David J. Skal’s excellent 1993 book, The Monster Show, A Cultural History of Horror, reminds us that what we take for granted now, horror movies, were widely criticised, censored and reviled in the days when Dracula and Frankenstein became cultural icons. To paraphrase an old saying, everybody hated them but the ticket-buying public. A couple of decades later the comic books took the same kind of heat over horror. With the benefit of history and an overview of pop culture, nowadays we see both old horror movies and horror comics as relatively harmless entertainment...even quaint, if I can use that word. We can watch a television program like The Walking Dead (itself made from a comic book) with graphic violence, exploding heads and gruesome walking corpses, and it makes the original horror movies look tame by comparison. But those original movies made a real impact. Unlike about 90% of the motion pictures made at the same time as Frankenstein and Dracula, the horror movies are still being watched.
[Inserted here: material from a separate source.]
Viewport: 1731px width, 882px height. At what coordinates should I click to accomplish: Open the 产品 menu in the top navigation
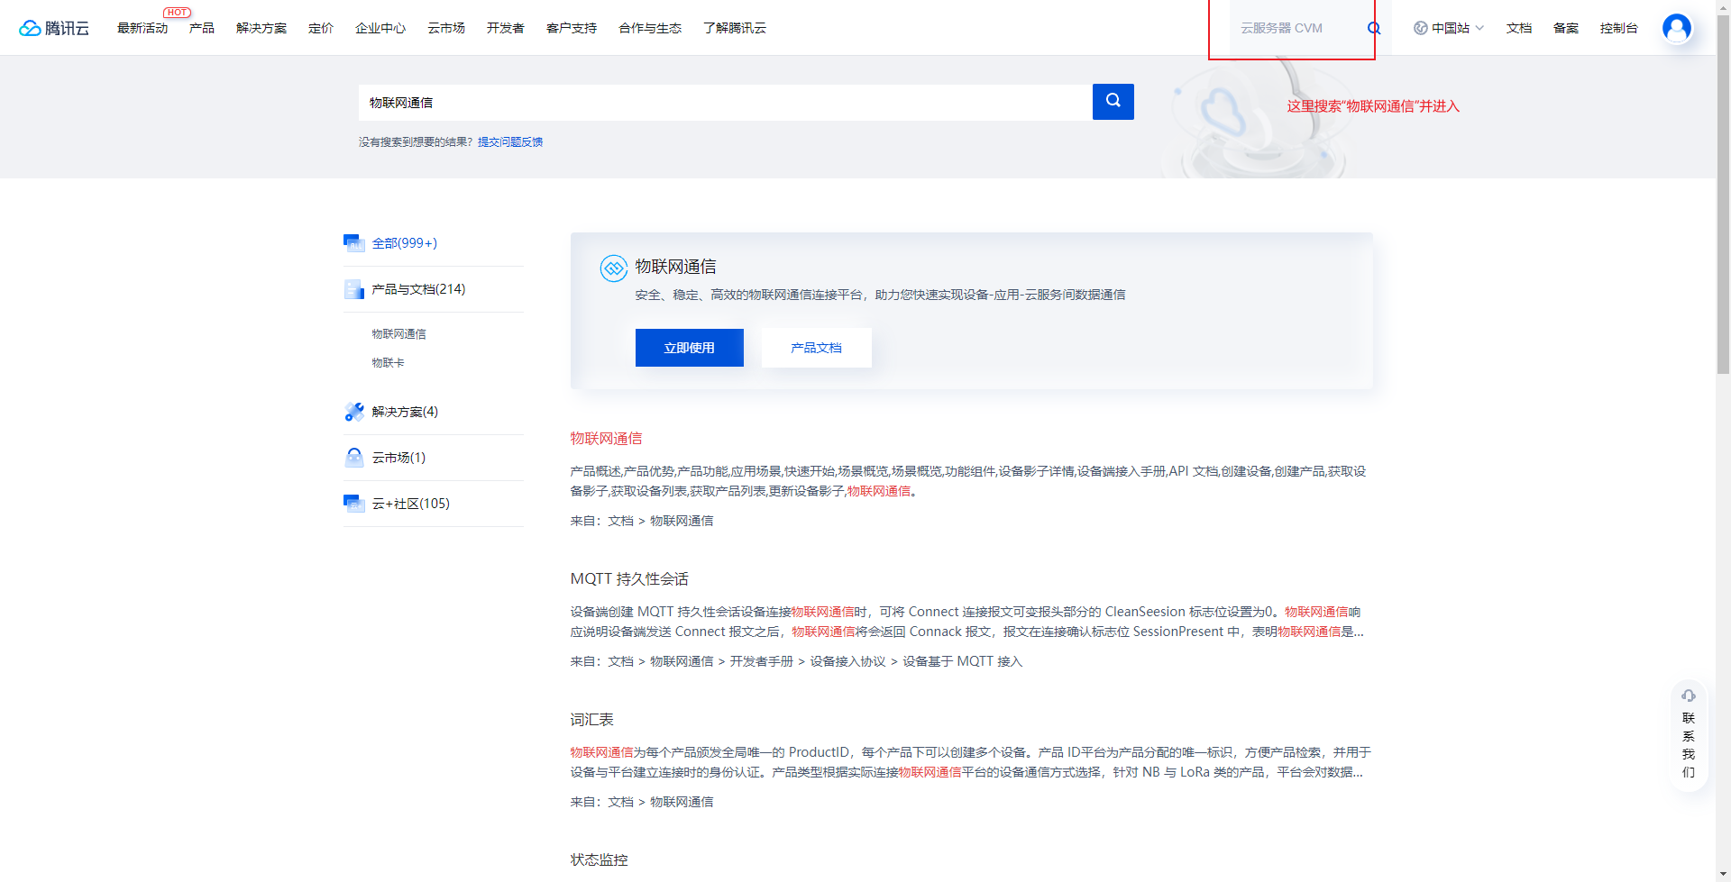coord(201,28)
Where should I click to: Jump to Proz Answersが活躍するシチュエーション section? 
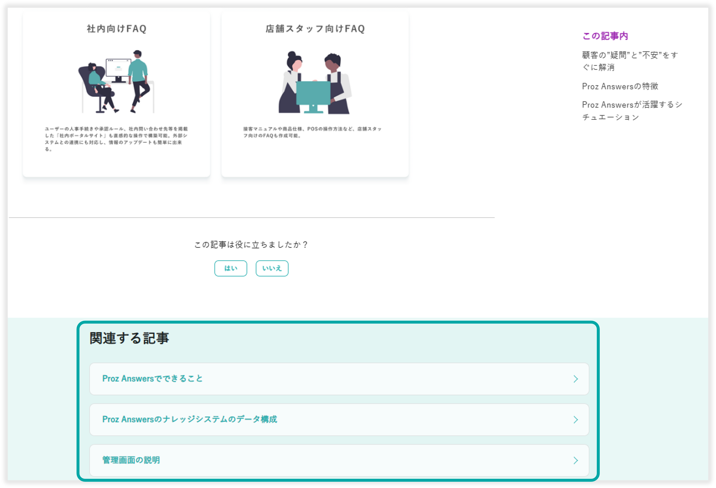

Trading on the popularity of the movies, cartoonist/writer Dick Briefer kept his own versions of Frankenstein going through three different incarnations over a dozen years or so. The Comics Code, not villagers waving torches, killed his Frankenstein.
In this tale from Briefer’s cartoony, funny Frankenstein, the monster meets his mirror image in a Wild West tale from Frankenstein #15 (1948). At 17 pages the story is longer than usual, setting up a whole series of situations based on a Frankenstein “doppleganger.”
Shifting gears and becoming like the critics I criticise, I have a criticism of this otherwise harmless story. There is one panel of a bloody bullethole in a forehead used as comedy that seems over the top. Bulletholes are not funny. This was from 1948 and a bullethole in a forehead was probably a spillover from the crime comics that proliferated that year.